Section 1 showed that commit frequency dominates write throughput. This section explains why: the WAL (Write-Ahead Log) architecture, the fsync system call that guarantees durability, and the configuration knobs that trade durability for speed.

WAL Architecture

PostgreSQL guarantees durability through write-ahead logging: every change is written to WAL before the actual table data is modified. The flow:

  1. Backend writes WAL record to wal_buffers (shared memory)
  2. On COMMIT, the WAL writer flushes wal_buffers to disk (fsync)
  3. Only after fsync succeeds does COMMIT return success to client
  4. Background writer later writes dirty heap pages to data files

This guarantees that after a crash, PostgreSQL can replay WAL to reconstruct any committed transaction, even if heap pages were never written to disk.

WAL Buffer Mechanics

SHOW wal_buffers;        -- Default: -1 (auto, typically 64MB at 1GB shared_buffers)
SHOW wal_writer_delay;   -- Default: 200ms
SHOW wal_segment_size;   -- Default: 16MB

The WAL buffer is a circular buffer in shared memory. Backends write WAL records sequentially. When a backend commits:

  • If synchronous_commit = on (default): the backend calls fsync() on the WAL file, waits for disk confirmation
  • If synchronous_commit = off: the backend returns immediately, WAL is flushed by the WAL writer within wal_writer_delay (200ms)

Measuring fsync Cost

The raw cost of fsync varies by storage:

-- PostgreSQL's built-in fsync test
-- Run from command line, not SQL
-- pg_test_fsync (ships with PostgreSQL)

Typical results:

Storage Type     | fsync latency (avg) | fsync latency (P99) | IOPS (fsync)
NVMe SSD         |         70 us       |         180 us      |    14,285
SATA SSD         |        250 us       |         800 us      |     4,000
SAS 15K RPM      |       2.1 ms        |        4.8 ms       |       476
SATA 7200 RPM    |       4.2 ms        |        12 ms        |       238
EBS gp3 (AWS)    |        500 us       |        2.1 ms       |     3,000

These numbers directly cap your maximum commit rate:

Max commits/sec = 1 / fsync_latency_avg
NVMe:      14,285 commits/sec
SATA SSD:   4,000 commits/sec
Spinning:     238 commits/sec

If you INSERT with autocommit, your maximum throughput on spinning disk is 238 rows/sec. No application optimization can exceed this hardware limit.

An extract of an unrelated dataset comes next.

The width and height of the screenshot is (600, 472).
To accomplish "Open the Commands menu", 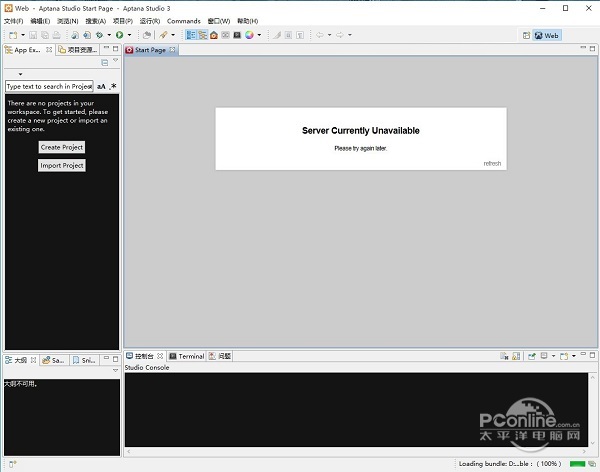I will [183, 20].
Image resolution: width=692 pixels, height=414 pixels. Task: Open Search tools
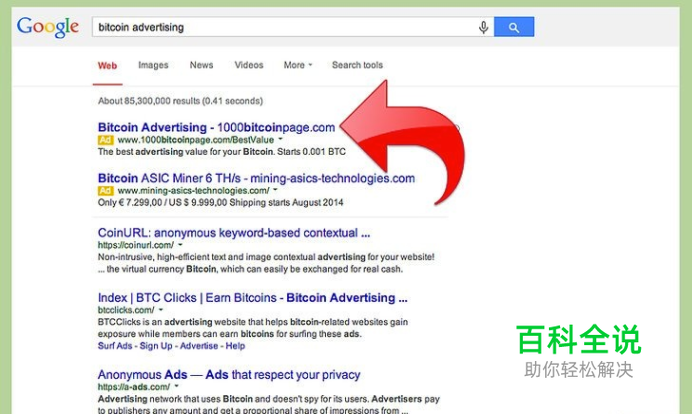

Commit Frequency Benchmark

Measuring throughput as a function of commit frequency (10,000 rows, NVMe storage):

// Benchmark harness: vary commit interval
public void benchmarkCommitFrequency(Connection conn, List<Article> articles,
                                      int commitEveryN) throws SQLException {
    conn.setAutoCommit(false);
    String sql = """
        INSERT INTO articles (external_id, title, body, category_id, source_id,
                             published_at, word_count)
        VALUES (?, ?, ?, ?, ?, ?, ?)
        """;
    int count = 0;
    try (PreparedStatement ps = conn.prepareStatement(sql)) {
        for (Article a : articles) {
            ps.setString(1, a.externalId());
            ps.setString(2, a.title());
            ps.setString(3, a.body());
            ps.setInt(4, a.categoryId());
            ps.setInt(5, a.sourceId());
            ps.setObject(6, a.publishedAt());
            ps.setInt(7, a.wordCount());
            ps.executeUpdate();
            count++;
            if (count % commitEveryN == 0) {
                conn.commit();
            }
        }
        conn.commit();
    }
}

Results:

Commit Every N | Commits | fsync Calls | Time (sec) | Rows/sec | WAL MB
1              | 10,000  |      10,000 |     14.2   |      704 |    312
10             |  1,000  |       1,000 |      2.8   |    3,571 |    305
50             |    200  |         200 |      1.6   |    6,250 |    299
100            |    100  |         100 |      1.4   |    7,143 |    298
500            |     20  |          20 |      1.1   |    9,091 |    296
1000           |     10  |          10 |      1.0   |   10,000 |    295
5000           |      2  |           2 |      0.93  |   10,753 |    294
10000          |      1  |           1 |      0.91  |   10,989 |    293

The relationship is clear: throughput scales inversely with fsync count until the bottleneck shifts to heap page writes (around 500-1000 rows per commit on this hardware).

synchronous_commit Levels

PostgreSQL offers five durability levels:

-- Most durable (default): wait for WAL fsync
SET synchronous_commit = on;

-- Wait for WAL write but not fsync (OS page cache)
SET synchronous_commit = off;

-- Remote replication levels (not covered here)
-- remote_write, remote_apply, on (with synchronous standby)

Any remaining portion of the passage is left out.